_SET OF TASKS:_
- A) From the boat insurance thread, reproduce the passage word for word, beginning at the words "I've always focused" and stopping after the words "protect your assets.".
- B) In the records, take the lines beginning at the line that has "Task: Click the first" and stopping after the line that has "point(288,222)", and swap "reminder" for "alert" while keeping everything else unchanged. Return only those lines.

And if a vet, you're losing money if not insuring everything else through USAA, best rates and customer support.


----------



## LDUBS (Aug 18, 2020)

I've always focused more liability coverages than on damage to or theft of the boat. If I have an ACV policy and the boat is stolen, I will take a hit in the pocketbook for sure. But a bodily injury claim can make me lose my house and wipe me out financially. So when considering where your insurance premium dollars are going, my advice is to consider spending more for the highest liability limits you need to protect your assets. 

A lot if not most of the negative claims feedback I hear about is because folks don't understand what is covered, exclusions, etc. Anyway, I had a boat insured with Allstate years ago. So many years ago it may not even be applicable feedback today. I did have a comprehensive claim and they treated me fairly. 

My old company used to do work for USAA. They are an excellent company in my experience.


----------



## Lockndam25 (Aug 23, 2020)

Progressive has a agreed value policy it’s a name your coverage amount for your boat and they don’t care if it’s older. And will pay the agreed amount.


----------



## wmk0002 (Sep 3, 2020)

Thanks for the replies. I didn't get any replies for a few days and then totally forgot to check back. Still haven't gotten it insured but have been sticking to the small waters near home and haven't gotten it out too much at that. 

I'm definitely going to look for an agreed upon value for coverage and I will take into account the liability portion as well. Thanks guys.


----------



## LDUBS (Aug 24, 2021)

Thanks Mincabenj. There isn't always a definitive answer, but I find a lot of value in the various viewpoints folks share. Gives me things to consider that I might not have thought of before.


----------

Target position records
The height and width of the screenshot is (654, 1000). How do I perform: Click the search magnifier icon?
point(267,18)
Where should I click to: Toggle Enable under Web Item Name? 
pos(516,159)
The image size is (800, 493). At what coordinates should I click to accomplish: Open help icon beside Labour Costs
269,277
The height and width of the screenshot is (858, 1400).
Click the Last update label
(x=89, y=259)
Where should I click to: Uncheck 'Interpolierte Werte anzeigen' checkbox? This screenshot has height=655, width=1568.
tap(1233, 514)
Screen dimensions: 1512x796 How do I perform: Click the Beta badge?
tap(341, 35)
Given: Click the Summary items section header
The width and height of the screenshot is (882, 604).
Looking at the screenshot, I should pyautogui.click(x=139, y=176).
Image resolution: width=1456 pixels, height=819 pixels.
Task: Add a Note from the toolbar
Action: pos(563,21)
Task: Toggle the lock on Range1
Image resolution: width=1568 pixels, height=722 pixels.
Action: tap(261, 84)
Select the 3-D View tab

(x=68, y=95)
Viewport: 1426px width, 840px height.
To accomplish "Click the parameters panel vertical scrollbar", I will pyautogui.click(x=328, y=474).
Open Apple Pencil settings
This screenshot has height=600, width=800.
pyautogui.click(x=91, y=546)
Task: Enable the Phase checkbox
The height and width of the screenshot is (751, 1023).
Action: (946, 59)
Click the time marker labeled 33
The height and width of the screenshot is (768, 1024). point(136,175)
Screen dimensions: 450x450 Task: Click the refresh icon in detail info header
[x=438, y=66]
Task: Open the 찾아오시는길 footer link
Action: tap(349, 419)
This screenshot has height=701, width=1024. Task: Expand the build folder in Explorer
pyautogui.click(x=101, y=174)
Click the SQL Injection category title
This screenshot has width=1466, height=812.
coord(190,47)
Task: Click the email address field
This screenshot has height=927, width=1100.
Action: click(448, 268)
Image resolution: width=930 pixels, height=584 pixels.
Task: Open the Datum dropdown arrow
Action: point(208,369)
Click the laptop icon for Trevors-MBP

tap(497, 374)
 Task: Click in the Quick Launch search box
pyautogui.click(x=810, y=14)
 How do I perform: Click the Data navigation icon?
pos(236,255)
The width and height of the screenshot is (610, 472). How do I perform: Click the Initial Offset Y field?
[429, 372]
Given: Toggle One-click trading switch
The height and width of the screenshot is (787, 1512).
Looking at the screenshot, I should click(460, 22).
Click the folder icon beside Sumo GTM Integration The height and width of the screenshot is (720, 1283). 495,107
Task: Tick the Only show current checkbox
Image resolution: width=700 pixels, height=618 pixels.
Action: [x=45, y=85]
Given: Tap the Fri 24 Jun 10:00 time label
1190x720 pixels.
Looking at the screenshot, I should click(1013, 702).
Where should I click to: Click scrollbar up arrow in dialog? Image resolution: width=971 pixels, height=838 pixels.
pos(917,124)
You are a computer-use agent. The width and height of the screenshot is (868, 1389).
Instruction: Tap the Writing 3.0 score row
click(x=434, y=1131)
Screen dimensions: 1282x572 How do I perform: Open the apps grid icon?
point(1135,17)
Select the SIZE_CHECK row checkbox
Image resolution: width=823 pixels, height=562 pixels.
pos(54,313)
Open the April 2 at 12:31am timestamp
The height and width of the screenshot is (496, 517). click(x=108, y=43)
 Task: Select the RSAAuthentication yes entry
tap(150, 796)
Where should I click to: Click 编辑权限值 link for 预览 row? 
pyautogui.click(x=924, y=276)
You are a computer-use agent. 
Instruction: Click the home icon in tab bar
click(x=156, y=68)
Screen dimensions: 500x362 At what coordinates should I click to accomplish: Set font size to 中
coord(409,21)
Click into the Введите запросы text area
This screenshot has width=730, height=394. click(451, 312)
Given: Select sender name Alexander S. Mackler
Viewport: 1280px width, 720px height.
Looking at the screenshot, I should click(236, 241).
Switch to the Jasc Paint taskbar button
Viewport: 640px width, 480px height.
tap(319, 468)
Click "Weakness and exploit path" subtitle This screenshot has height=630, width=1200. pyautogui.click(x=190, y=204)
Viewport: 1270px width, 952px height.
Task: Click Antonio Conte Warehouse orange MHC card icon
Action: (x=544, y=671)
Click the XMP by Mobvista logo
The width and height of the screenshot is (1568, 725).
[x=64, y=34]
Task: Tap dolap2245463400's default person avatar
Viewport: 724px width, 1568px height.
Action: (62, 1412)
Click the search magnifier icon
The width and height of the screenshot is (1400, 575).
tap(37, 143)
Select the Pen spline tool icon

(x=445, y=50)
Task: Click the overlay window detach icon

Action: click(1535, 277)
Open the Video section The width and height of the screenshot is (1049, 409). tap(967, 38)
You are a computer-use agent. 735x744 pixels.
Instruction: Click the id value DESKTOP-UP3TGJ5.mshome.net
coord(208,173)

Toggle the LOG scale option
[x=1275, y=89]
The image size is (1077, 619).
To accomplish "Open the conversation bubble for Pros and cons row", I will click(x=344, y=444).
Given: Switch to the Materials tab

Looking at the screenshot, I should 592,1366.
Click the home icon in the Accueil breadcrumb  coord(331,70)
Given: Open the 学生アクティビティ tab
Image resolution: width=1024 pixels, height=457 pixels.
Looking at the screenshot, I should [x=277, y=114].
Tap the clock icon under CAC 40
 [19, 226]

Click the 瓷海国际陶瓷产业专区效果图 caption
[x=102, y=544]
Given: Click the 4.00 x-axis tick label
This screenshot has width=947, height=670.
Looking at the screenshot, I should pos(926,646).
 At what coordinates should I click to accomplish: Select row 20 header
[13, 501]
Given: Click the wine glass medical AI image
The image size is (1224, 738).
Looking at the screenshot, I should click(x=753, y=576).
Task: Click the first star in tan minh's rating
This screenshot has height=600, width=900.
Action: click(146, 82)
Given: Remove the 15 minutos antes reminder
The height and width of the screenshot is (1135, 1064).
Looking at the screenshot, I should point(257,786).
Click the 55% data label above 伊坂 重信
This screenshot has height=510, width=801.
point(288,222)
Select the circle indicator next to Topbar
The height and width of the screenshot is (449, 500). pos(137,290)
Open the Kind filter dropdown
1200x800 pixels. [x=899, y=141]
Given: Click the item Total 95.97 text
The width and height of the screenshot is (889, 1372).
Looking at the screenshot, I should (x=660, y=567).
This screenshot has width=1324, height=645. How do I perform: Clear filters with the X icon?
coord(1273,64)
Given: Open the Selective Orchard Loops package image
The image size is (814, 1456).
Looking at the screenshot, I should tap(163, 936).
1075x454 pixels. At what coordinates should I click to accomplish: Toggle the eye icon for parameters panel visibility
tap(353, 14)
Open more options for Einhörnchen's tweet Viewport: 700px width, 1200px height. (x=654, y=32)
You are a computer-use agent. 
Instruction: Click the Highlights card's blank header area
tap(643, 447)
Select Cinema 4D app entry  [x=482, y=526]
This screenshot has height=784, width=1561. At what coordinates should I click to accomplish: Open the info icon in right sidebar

_RESPONSES IN ORDER:_
- A)
I've always focused more liability coverages than on damage to or theft of the boat. If I have an ACV policy and the boat is stolen, I will take a hit in the pocketbook for sure. But a bodily injury claim can make me lose my house and wipe me out financially. So when considering where your insurance premium dollars are going, my advice is to consider spending more for the highest liability limits you need to protect your assets.

- B)
Task: Click the first star in tan minh's rating
This screenshot has height=600, width=900.
Action: click(146, 82)
Given: Remove the 15 minutos antes alert
The height and width of the screenshot is (1135, 1064).
Looking at the screenshot, I should point(257,786).
Click the 55% data label above 伊坂 重信
This screenshot has height=510, width=801.
point(288,222)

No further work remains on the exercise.